Riggers must be trained before handling rigging activities. Rigging used must be inspected before every use, checking for damage and ensuring that capacity tags are present. Tag lines must be used to maneuver the load, no one should touch a suspended load until it is nearly landed. Always use approved pick points. No piece of shoring may be lifted without rigging. Do not lift shoring using an excavator bucket or other equipment. This will gouge or bow the shoring, rendering it defective, and voiding any warrantee. All defective shoring must be taken out of service.
When shoring is stacked, it must be pinned together to prevent movement. When a stacked unit is placed, it should be backfilled to within 6 inches of the walls. Pins may be installed at the end of the shoring, on the outside, or using brackets on the inside of the shoring.
Each piece of shoring has its own capacity. This depends upon the thickness of the walls, the height and the length of the shoring. A 12 foot long trench shield is rated for more than twice the depth of a 24 foot long shield. This is because the 24 foot long shield is more likely to bow in the middle, having more compression from the soil around it. Your soil type also affects the rating, sandy soils and Type C soil are weaker and require a higher capacity shield. If you are not sure of the capacity of the shoring, ask a supervisor.

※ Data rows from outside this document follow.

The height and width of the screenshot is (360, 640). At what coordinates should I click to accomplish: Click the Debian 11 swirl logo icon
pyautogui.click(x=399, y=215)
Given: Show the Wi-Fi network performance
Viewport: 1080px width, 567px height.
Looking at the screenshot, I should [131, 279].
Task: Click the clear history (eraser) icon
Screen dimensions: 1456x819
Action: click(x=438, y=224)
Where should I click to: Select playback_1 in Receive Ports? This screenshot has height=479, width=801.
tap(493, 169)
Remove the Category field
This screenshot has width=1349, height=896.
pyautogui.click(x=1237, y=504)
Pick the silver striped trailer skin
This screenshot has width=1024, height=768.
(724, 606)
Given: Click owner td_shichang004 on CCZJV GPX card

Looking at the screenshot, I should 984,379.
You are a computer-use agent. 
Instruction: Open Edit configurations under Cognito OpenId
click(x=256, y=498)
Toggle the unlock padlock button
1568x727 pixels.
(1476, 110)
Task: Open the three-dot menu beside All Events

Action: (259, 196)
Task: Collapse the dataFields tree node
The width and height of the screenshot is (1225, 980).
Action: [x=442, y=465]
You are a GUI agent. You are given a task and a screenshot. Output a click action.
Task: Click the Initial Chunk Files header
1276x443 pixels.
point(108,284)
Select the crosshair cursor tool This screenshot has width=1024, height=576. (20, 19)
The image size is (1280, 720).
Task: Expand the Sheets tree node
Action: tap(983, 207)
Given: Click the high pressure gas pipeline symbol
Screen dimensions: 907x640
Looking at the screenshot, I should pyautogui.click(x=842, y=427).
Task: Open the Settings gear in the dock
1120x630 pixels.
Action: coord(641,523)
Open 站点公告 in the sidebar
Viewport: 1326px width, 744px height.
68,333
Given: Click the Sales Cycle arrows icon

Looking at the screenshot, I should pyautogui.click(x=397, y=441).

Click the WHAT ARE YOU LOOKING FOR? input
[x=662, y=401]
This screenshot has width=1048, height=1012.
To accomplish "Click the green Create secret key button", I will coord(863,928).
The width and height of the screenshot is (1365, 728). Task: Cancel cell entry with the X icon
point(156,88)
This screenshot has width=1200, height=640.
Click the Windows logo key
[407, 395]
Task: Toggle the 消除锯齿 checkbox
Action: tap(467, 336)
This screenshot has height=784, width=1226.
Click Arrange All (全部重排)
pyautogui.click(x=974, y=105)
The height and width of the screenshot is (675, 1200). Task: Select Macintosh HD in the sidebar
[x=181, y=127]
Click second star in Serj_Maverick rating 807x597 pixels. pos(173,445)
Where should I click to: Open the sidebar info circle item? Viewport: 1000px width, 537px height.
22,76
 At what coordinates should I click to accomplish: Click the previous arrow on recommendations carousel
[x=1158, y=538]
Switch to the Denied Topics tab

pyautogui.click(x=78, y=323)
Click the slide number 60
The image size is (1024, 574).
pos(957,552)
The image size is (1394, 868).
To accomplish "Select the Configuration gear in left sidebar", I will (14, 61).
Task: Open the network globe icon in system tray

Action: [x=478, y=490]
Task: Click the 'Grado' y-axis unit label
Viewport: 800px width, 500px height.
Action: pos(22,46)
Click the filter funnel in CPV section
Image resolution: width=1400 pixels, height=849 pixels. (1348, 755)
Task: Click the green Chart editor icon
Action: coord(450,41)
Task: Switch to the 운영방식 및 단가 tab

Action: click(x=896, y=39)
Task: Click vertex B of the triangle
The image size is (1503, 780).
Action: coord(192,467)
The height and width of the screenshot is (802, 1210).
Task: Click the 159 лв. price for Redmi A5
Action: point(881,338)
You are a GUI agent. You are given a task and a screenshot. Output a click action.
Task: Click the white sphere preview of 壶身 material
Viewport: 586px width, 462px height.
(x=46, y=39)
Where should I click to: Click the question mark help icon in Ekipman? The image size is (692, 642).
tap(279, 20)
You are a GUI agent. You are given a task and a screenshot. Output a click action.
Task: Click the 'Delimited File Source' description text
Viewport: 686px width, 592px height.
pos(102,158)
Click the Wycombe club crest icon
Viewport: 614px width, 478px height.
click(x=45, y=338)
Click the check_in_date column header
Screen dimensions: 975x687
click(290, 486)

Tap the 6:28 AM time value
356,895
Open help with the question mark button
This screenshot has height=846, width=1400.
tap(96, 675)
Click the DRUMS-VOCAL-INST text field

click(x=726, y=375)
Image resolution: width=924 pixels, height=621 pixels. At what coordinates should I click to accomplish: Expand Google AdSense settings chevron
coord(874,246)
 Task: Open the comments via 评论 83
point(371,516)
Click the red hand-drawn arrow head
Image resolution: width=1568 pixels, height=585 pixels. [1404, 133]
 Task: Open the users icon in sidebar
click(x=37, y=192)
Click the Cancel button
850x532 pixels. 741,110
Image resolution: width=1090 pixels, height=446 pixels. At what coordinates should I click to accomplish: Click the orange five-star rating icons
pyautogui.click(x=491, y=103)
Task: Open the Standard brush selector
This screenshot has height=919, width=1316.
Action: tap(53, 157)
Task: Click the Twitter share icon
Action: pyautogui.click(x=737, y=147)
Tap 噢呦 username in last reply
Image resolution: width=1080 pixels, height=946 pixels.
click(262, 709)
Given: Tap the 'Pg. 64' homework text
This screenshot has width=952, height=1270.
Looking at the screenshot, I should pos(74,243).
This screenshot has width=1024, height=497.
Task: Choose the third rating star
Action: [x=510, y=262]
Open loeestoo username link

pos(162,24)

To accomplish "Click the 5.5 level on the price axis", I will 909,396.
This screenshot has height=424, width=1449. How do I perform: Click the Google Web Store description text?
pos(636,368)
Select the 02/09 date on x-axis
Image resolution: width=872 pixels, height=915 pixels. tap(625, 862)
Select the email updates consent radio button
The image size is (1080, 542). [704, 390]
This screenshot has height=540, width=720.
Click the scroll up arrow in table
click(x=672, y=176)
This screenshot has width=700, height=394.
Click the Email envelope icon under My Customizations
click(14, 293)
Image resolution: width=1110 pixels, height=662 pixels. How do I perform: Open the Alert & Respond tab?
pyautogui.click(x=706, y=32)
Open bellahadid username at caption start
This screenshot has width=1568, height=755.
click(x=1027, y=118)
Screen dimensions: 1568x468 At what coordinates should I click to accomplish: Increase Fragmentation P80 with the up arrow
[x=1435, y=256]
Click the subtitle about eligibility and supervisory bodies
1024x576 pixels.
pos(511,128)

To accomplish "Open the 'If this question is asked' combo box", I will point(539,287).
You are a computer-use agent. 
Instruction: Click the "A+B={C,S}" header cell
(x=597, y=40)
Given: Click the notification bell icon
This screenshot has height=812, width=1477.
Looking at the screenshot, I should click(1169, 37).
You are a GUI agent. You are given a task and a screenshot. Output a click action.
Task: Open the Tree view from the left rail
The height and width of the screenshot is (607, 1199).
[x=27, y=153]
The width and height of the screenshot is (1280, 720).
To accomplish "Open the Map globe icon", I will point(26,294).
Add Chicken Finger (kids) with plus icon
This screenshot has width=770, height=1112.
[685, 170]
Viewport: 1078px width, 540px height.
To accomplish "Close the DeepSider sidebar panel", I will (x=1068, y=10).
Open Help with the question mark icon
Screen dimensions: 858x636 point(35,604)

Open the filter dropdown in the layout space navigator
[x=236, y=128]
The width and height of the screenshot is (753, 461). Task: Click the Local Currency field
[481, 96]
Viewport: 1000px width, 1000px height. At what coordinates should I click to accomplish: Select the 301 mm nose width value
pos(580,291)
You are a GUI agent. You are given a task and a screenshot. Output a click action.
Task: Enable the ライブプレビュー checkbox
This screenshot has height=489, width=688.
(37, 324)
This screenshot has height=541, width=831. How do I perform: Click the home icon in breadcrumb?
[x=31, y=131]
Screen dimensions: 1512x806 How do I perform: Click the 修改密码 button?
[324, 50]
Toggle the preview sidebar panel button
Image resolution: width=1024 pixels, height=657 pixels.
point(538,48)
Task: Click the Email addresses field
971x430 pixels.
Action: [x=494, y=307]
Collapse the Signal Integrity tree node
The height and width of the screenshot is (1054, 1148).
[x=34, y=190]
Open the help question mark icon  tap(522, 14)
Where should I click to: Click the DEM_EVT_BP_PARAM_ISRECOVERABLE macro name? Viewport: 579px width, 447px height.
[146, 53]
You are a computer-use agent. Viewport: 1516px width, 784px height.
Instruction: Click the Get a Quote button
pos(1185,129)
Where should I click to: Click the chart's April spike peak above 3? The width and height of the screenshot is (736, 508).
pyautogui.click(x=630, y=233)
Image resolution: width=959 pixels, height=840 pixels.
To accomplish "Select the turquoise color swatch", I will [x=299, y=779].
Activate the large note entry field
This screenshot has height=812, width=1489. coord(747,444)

Guardrails must be used for excavations more than 6 feet deep. If the shoring extends above the elevation by at least 42 inches, the shoring may act as the guardrail. The shoring may be installed before the shoring is placed in the excavation. This will provide protection to the workers involved in the installation, and the workers who will work in the excavation after them.
A ladder must be provided for access, and ladder extensions that allow a worker to walk through the opening are recommended. The access way must be kept clear of clutter and good housekeeping maintained. Once the work in the excavation is complete, the shoring should be removed and the excavation backfilled as soon as possible. Excavated soil becomes weaker as time passes.
When shoring is not in use, it should be stored out of the path of traffic. Small part, such as spreader bars, pins and keeper pins should be on pallets or in boxes to avoid being lost. Shoring should be kept on dunnage to avoid excess contact with the ground, which speeds up corrosion. Shields may be stored upright or on its side, but the units may not be stacked while in storage, only in use and in the excavation. We have invested an immense amount of money in this equipment. Please help us keep you safe by taking care of it. Report any concerns or problems immediately.